FOGProject / fogproject

An open source computer cloning & management system
https://fogproject.org
GNU General Public License v3.0
1.1k stars 221 forks source link

[dev branch] multicast job end does not clean Active Multicast Tasks entry #495

Closed brnnrc closed 1 year ago

brnnrc commented 1 year ago

Version 1.5.9.174 (1 server and 4 master storage node)

when a multicast job ends, the entry in Active Multi-cast Tasks web page doesn't go away (sticks to "In progress" status). The job seems correctly accomplished. The multicast.log.unpcast.xx log is deleted.

I can remove the task manually indeed.

No other side effect noticed. thanks for you efforts Enrico

Sebastian-Roth commented 1 year ago

@brnnrc Thanks for using dev-branch and reporting this issue. I can imagine an issue with PHP 8.

Please send in some more details. Which Linux OS and Version do you use? Also check Apache and PHP-FPM logs on the server so see if we have some obvious error message pointing us the right way.

brnnrc commented 1 year ago

Hi, thanks for your reply. linux is debian 11, php 7.4.30 . No relevant info from Apache and PHP-FPM logs. I suppose the storage node is not sending out the "end of job" to db (?). Let me know how to dig.

Sebastian-Roth commented 1 year ago

@brnnrc said:

1 server and 4 master storage node

Now that I read this again I am not sure what you mean by that. Can you please tell us more about your exact setup? Nodes are usually either a normal node (hosting the DB) or a storage node (connecting to a DB on a normal node). Though you could also create storage nodes and make those to be the master within their own storage group. Probably best if you can post a picture of the storage nodes and storage groups view as well as information about the storage nodes being in different subnets.

Do you use the location plugin as well?

Sebastian-Roth commented 1 year ago

@brnnrc Another question arises. Do you follow the multicast task on the client screens? Right at the end it should print a line "Updating Database ....". Does this succeed or fail?

brnnrc commented 1 year ago

sorry for the misunderstanding, my setup is pretty simple: 1 normal node and 4 storage nodes (they are master of their own storage group (they are alone in own group)). all storage node are in different subnetworks and they can reach the normal node (and the db too). The same structure works (and the multicast task vanish when completed) on fog-project 1.5.4... I don't use the location plugin.

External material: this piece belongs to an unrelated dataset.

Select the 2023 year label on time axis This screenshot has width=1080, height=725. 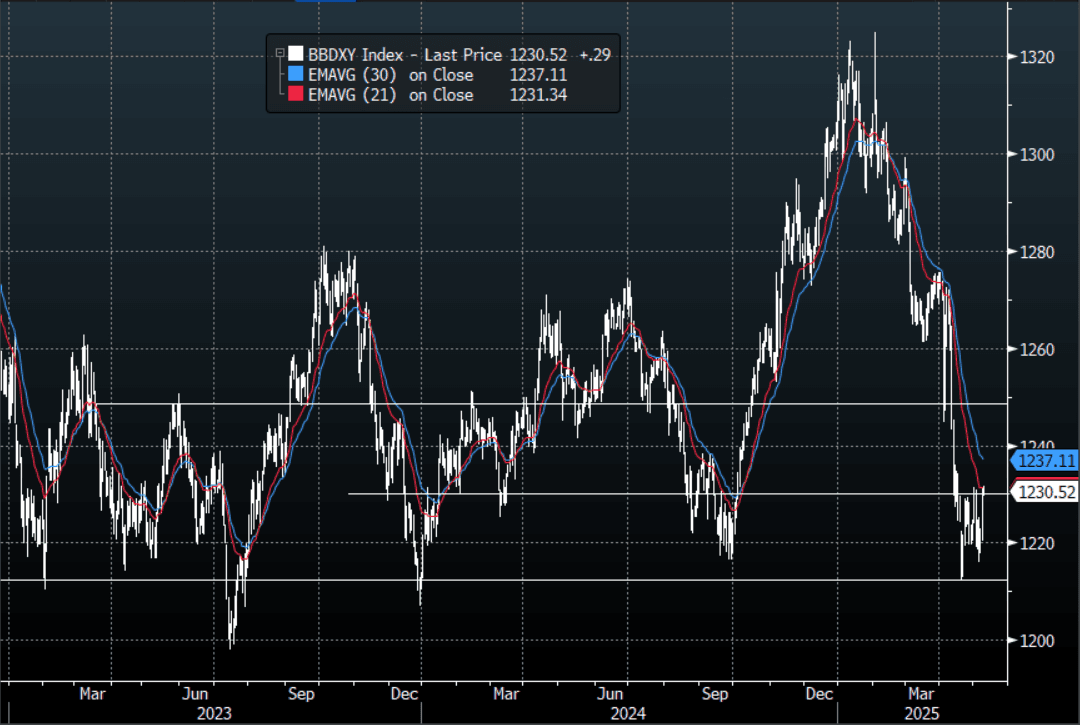[x=214, y=713]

To reply to your last question... good question! I dont know, I'm going to try, but the distinct lines (one for each pc to deploy) on "Active tasks" web page list correctly vanish when the job ends. The entry in the "Active Multicast Task" web page list does not disappear (See screenshoot) Selection_024

Sebastian-Roth commented 1 year ago

@brnnrc I can seem to replicate the issue so far. Setup as described and when the test clients finish both the active tasks and the multicast task disappear. Though this is a very small test setup using two VMs. Not sure if there is a timing race condition causing this in your case.

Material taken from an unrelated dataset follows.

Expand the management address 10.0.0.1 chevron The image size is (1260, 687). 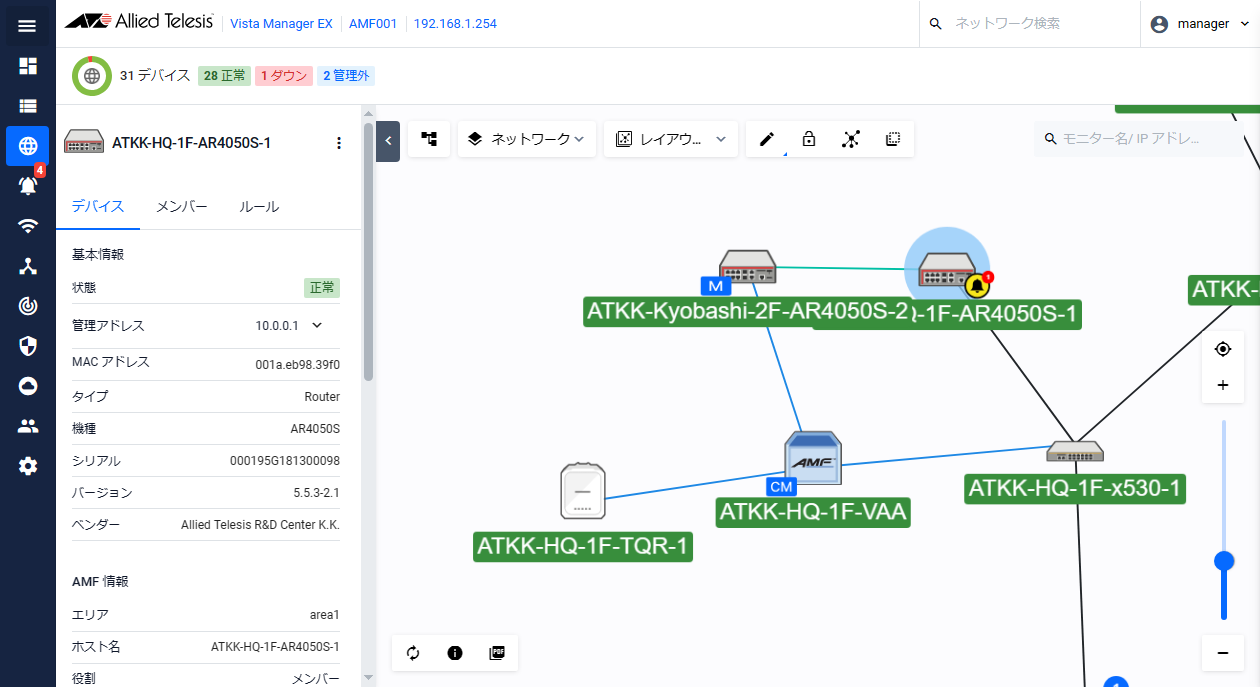[317, 325]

Please run journalctl -u FOGMulticastManager.service -b on the storage node used and post full output here.

brnnrc commented 1 year ago

Hi, after you test on vm (I had to made myself, sorry), I tried on another group and it works. So, I'm going to check the "failing" group. I'll give news on next week. Thanks for your time

Enrico

Il giorno ven 30 set 2022 alle ore 14:38 Sebastian-Roth < @.***> ha scritto:

@brnnrc https://github.com/brnnrc I can seem to replicate the issue so far. Setup as described and when the test clients finish both the active tasks and the multicast task disappear. Though this is a very small test setup using two VMs. Not sure if there is a timing race condition causing this in your case.

Please run journalctl -u FOGMulticastManager.service -b on the storage node used and post full output here.

— Reply to this email directly, view it on GitHub https://github.com/FOGProject/fogproject/issues/495#issuecomment-1263520995, or unsubscribe https://github.com/notifications/unsubscribe-auth/AFNA3AXIPWUGEISLQJZGXF3WA3NLRANCNFSM6AAAAAAQZRA4KA . You are receiving this because you were mentioned.Message ID: @.***>

brnnrc commented 1 year ago

big shame on me! I forgot to upgrade the "failing" storage node fog version from 1.5.9.154 to 1.5.9.174. The normal node and 2 working storage nodes are on 1.5.9.174... Upgraded the missing node... Problem solved. My best apologies! Enrico

brnnrc commented 1 year ago

closed

Sebastian-Roth commented 1 year ago

@brnnrc Thanks for clearing up what was causing the issue. Though I am still wondering what change we had between 1.5.9.154 and 1.5.9.174 that could cause this behavior. Anyway, great this is solved.